Y ese, el querer ser dioses, el querer determinar qué estaba bien y qué estaba mal, era el único fruto del que se nos prohibió comer. Podíamos comer de todos los demás. Podíamos tomar decisiones propias, libres, autónomas en cualquier otro aspecto, pero fuimos a meternos con esa única cuestión que Dios nos advirtió que no tocáramos. Ese era el único límite que tenía el disfrute, en el sentido de placer, que había en el Edén.

Lo que quiero remarcar con esto es que existen límites sanos objetivos y Dios los conoce, y nos los marca. Pero dentro de esos límites, la cancha es enorme, y todo lo que está ahí está para generarnos placer. Lo que me resulta placentero nunca puede estar mal si está dentro de los límites sanos. Porque Dios mismo fue el que creó el placer. Eso es lo que nos dice la biblia misma, en el pasaje de Eclesiastés.

Entonces, todo lo placentero fue creado para que participemos de ello y encontremos dicha. No hay nada mejor que esto, según el pasaje.

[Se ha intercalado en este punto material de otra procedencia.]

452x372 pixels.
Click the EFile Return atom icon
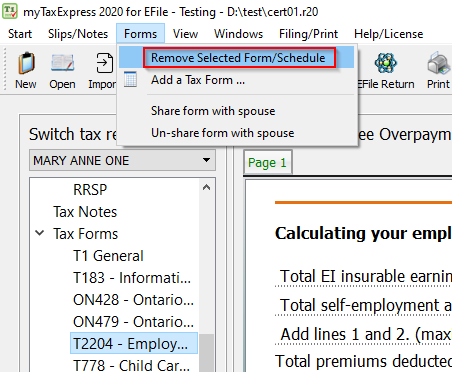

O sea, no solamente está permitido lo que nos genera placer, sino que es lo que Dios tiene en mente. ¡El plan original de Dios es que vivamos una vida de placer!

Creo que ya pueden ver por dónde viene la mano con este tema. Si vamos a trabajar y esforzarnos para la trascendencia y el resultado no depende de nosotros, al menos tenemos que intentar encontrar el máximo placer posible en el proceso. Hacer que ese proceso valga la pena. A veces tenemos que hacer trabajos que no nos resultan en sí placenteros, pero es importante entonces complementarlo con otras actividades que sí nos resulten placenteras. A veces vivimos situaciones que son desagradables, y llegan esos días en que decimos "«No encuentro en ellos placer alguno»" (Eclesiastés 12:1). Pero es importante que complementemos eso con otras situaciones o elementos que sí nos generen placer, como amistades, pareja, hobbies, etc.

Por supuesto, la clave principal del disfrute en el sentido del placer es una relación con Dios, y sobre todo, el reconocimiento de que Dios es nuestro dios, y no nosotros mismos, porque eso es lo que quebró el disfrute, la dicha, en primer lugar. Eso nos va a llevar a respetar otra vez los límites sanos que Dios nos pone y encontrarnos con un territorio inmenso lleno de oportunidades para experimentar placer sin apartarnos del plan de Dios, y eso nos lleva inevitablemente a un mayor nivel de felicidad. Y lo digo en serio.

La próxima vez voy a hablar del segundo sentido del disfrute, y después vamos a ver cómo se integra todo esto con la trascendencia, los procesos y los límites. Espero que esta reflexión haya sido útil. Aprovecho para saludar especialmente a todos los que siguen este blog, y a todos los que me hacen comentarios, ya sea acá (que son muy pocos) o en persona. Con que una sola persona me exprese que este blog le aporta algo, ya considero que es un esfuerzo digno de ser realizado. Da la "casualidad" que eso se relaciona con lo que voy a publicar la próxima vez.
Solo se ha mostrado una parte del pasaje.